++++ ENTRIES SHOWN

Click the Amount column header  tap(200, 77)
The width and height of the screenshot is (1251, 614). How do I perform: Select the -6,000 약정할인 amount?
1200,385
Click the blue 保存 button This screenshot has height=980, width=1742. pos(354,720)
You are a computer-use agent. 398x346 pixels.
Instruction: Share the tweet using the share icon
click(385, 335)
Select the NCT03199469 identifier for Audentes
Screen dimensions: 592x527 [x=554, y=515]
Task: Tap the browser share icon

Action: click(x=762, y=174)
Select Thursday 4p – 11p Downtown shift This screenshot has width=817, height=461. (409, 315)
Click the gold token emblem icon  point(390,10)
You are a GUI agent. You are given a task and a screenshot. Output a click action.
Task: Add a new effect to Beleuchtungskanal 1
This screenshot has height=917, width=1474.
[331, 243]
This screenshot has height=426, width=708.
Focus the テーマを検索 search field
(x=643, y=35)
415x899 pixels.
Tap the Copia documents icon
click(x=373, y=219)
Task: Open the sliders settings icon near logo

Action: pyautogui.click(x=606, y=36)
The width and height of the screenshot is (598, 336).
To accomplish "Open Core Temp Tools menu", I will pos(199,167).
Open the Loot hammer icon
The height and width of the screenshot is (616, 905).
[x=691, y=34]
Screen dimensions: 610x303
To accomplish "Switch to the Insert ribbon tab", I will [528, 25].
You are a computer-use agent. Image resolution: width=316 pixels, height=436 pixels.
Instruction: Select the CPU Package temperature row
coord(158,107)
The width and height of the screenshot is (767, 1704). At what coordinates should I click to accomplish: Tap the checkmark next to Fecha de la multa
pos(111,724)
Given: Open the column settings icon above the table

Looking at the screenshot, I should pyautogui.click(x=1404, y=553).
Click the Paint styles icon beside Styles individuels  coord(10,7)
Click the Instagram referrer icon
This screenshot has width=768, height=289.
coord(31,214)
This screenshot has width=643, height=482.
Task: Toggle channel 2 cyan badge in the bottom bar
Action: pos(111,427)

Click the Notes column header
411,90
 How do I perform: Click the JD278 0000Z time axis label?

++++++++

PROMPT: For this exercise, please output exactly the lines above starting at the line with "Select Thursday 4p" and ending at the line with "This screenshot has height=426, width=708.", ends included.

OUTPUT:
Select Thursday 4p – 11p Downtown shift This screenshot has width=817, height=461. (409, 315)
Click the gold token emblem icon  point(390,10)
You are a GUI agent. You are given a task and a screenshot. Output a click action.
Task: Add a new effect to Beleuchtungskanal 1
This screenshot has height=917, width=1474.
[331, 243]
This screenshot has height=426, width=708.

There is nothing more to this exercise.